コウジカビとは?
こうじかび
コウジカビとは、日本の発酵食品・調味料の製造に欠かせない糸状菌(カビ)で、アスペルギルス属に分類される微生物の総称です。
コウジカビ(麹黴)は、アスペルギルス属(Aspergillus)に分類される糸状菌(カビ)のうち、食品の醸造・発酵に利用されるグループの総称です。代表的な種としてAspergillus oryzae(ニホンコウジカビ)やAspergillus sojae(ショウユコウジカビ)などがあります。
コウジカビの最大の特徴は、多様な加水分解酵素を豊富に産生する能力です。主要な酵素には以下のものが含まれます。
- アミラーゼ:デンプンをグルコースやマルトースに分解します(日本酒・甘酒・みりんの製造に利用)

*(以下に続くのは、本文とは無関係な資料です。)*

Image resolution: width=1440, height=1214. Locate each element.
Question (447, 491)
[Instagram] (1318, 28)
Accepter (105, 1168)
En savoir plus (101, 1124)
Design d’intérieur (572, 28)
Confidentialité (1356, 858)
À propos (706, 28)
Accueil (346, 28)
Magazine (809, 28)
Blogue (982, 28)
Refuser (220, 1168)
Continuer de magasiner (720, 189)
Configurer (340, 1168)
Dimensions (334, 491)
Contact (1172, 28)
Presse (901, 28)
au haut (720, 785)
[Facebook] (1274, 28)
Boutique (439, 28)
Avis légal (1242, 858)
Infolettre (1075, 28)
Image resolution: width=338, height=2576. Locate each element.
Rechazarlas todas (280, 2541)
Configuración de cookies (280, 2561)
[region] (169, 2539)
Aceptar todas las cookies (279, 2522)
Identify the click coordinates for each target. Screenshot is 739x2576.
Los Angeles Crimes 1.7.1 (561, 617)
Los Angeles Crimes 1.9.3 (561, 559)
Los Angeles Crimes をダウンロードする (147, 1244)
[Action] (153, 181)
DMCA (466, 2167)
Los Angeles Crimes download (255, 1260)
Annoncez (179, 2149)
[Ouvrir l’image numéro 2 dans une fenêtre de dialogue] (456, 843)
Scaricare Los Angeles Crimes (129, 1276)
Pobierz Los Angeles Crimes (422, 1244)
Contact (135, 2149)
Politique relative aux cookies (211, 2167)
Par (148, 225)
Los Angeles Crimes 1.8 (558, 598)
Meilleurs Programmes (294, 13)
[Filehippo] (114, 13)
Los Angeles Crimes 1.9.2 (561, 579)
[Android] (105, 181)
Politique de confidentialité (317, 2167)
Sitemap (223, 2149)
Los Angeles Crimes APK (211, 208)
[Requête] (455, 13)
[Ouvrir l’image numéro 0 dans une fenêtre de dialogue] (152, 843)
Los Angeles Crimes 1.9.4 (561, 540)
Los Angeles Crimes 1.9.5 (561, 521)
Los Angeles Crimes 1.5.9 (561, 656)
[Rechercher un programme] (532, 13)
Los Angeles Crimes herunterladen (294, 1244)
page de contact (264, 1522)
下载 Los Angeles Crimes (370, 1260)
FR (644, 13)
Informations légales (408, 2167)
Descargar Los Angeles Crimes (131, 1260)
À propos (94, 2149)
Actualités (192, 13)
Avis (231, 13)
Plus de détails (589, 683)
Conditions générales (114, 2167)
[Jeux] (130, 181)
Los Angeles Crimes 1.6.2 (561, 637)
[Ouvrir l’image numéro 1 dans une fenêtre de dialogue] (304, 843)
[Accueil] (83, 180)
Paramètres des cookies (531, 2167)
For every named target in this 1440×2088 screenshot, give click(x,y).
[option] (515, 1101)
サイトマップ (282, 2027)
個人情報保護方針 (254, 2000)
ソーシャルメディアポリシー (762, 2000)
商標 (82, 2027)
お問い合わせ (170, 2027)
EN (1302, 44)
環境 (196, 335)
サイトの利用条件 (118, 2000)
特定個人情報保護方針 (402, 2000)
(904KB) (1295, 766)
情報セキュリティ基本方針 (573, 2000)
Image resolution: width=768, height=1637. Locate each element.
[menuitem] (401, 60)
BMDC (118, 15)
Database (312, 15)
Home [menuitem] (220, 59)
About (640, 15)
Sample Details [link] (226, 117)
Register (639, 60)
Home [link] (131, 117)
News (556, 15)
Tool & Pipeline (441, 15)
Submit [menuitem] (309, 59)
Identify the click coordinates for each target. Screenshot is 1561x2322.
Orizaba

- プロテアーゼ:タンパク質をアミノ酸やペプチドに分解します(味噌・醤油の旨味成分生成に関与)
- リパーゼ:脂質を分解します
穀物(米・麦・大豆など)に繁殖させたものを「麹(こうじ)」と呼び、日本酒・焼酎・味噌・醤油・みりん・甘酒・酢など、日本の伝統的発酵食品のほぼすべての製造に不可欠です。近年は麹菌ゲノムが解析され、産業バイオテクノロジーにおける有用タンパク質の生産宿主としても注目されています。2006年には日本醸造学会によって「国菌」に認定されました。
使い方・例文
日本酒の仕込みや味噌・醤油の製造工程を解説する際、また塩麹・醤油麹などの手作り発酵調味料のレシピでコウジカビの働きが説明されます。